#### Exercise goal
Find the string "back" in the data, and copy out each line that has it.

#### Dataset content
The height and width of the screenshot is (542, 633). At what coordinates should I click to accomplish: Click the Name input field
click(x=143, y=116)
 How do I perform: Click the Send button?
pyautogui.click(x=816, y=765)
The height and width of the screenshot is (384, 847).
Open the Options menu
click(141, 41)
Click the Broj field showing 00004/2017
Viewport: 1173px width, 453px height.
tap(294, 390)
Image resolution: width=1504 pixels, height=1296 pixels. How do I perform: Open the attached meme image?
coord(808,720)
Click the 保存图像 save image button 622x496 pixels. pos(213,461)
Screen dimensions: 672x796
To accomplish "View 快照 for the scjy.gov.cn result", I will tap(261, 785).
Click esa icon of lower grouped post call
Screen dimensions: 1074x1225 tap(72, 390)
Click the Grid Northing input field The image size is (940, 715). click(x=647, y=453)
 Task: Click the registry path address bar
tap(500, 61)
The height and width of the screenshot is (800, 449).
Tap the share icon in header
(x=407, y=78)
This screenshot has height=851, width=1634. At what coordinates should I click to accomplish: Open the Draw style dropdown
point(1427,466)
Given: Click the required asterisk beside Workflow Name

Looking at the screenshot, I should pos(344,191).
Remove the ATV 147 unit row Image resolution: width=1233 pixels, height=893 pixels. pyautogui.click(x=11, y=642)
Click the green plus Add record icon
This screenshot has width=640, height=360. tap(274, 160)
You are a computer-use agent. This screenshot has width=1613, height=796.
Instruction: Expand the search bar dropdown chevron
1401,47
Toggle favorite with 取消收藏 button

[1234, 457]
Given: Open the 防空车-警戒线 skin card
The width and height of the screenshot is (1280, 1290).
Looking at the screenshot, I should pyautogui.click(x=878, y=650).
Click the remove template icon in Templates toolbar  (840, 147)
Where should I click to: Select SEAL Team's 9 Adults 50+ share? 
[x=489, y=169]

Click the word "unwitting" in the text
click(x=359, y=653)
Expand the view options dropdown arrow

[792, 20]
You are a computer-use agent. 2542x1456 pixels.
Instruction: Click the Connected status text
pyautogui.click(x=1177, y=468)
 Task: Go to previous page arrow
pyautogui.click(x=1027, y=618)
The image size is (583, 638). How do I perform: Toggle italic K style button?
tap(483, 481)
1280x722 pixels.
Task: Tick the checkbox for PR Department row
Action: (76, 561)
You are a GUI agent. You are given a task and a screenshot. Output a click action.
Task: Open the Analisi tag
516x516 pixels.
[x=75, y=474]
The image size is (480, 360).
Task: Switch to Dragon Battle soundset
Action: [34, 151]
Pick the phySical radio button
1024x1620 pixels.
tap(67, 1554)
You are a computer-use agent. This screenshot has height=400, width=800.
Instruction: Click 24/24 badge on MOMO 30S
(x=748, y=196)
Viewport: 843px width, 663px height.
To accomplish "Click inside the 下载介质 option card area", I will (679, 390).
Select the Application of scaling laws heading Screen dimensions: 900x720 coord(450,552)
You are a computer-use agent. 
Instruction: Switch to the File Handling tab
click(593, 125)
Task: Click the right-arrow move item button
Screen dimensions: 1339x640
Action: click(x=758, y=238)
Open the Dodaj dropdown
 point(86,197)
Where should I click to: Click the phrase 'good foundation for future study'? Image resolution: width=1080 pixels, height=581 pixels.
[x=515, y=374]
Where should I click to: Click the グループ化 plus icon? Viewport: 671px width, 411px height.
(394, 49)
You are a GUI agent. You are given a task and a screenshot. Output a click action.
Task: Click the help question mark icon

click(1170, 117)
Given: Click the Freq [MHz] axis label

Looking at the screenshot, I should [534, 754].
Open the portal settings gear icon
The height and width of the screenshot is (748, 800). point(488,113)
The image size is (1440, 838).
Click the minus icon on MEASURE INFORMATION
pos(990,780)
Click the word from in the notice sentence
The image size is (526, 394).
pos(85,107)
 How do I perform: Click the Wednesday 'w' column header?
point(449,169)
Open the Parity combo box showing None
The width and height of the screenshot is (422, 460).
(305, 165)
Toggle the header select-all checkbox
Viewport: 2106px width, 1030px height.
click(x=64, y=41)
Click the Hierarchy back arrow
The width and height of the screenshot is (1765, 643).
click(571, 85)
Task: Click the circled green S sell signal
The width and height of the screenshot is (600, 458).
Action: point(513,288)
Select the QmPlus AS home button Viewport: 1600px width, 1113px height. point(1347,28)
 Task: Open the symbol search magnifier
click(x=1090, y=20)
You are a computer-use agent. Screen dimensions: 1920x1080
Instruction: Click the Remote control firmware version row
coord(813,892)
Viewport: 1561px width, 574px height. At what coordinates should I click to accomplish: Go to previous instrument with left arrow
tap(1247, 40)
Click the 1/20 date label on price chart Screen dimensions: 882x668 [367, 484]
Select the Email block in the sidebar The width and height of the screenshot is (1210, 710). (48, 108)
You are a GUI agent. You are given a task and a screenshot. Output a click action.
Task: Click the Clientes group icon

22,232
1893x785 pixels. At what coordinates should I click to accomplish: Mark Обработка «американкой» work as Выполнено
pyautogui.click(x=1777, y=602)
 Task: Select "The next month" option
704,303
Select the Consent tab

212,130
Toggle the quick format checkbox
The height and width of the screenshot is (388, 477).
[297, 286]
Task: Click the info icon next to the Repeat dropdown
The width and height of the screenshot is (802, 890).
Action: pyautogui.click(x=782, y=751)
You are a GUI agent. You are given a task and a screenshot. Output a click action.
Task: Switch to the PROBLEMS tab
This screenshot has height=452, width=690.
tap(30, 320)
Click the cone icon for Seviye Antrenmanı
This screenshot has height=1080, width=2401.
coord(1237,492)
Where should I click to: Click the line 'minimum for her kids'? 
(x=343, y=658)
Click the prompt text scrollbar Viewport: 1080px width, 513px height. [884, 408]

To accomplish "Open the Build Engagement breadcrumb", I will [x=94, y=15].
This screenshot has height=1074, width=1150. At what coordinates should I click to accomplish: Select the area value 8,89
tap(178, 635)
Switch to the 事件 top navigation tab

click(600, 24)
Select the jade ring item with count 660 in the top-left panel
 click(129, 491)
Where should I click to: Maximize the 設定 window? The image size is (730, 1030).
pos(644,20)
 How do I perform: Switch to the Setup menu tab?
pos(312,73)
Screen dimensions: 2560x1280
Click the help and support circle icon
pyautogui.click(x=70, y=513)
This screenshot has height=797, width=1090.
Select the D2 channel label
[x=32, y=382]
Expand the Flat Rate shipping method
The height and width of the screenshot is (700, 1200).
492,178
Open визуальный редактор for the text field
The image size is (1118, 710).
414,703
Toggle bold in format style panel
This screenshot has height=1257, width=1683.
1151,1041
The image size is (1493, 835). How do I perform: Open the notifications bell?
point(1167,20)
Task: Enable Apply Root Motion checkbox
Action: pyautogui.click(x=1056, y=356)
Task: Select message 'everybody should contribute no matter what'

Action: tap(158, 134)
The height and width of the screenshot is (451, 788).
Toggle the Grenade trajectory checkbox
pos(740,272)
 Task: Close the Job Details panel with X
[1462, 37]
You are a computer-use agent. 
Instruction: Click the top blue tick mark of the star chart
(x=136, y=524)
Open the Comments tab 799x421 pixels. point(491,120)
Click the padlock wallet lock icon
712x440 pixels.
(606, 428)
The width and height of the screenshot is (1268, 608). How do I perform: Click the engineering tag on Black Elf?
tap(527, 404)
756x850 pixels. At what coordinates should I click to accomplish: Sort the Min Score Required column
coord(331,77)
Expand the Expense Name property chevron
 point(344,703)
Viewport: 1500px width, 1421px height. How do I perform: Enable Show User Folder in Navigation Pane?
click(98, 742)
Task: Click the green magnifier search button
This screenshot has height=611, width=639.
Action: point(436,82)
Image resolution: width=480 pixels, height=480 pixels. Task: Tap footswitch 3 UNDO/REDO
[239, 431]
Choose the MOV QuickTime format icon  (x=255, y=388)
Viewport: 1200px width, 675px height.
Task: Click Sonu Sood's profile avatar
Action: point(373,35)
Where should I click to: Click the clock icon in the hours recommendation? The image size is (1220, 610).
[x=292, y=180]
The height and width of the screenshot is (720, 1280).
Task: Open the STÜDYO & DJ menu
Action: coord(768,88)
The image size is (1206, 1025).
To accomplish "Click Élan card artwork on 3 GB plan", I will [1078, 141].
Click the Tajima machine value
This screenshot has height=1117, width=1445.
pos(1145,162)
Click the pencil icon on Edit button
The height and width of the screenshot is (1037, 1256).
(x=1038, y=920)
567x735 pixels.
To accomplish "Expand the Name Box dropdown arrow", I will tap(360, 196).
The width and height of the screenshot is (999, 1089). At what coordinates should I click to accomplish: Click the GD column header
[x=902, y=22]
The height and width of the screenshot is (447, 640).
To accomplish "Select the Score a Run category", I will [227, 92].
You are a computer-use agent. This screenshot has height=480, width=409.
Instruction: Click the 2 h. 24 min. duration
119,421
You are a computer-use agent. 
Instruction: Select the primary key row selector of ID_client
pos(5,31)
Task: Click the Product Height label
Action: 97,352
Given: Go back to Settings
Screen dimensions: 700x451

#### Solved exercise
Click the Hierarchy back arrow
Given: Go back to Settings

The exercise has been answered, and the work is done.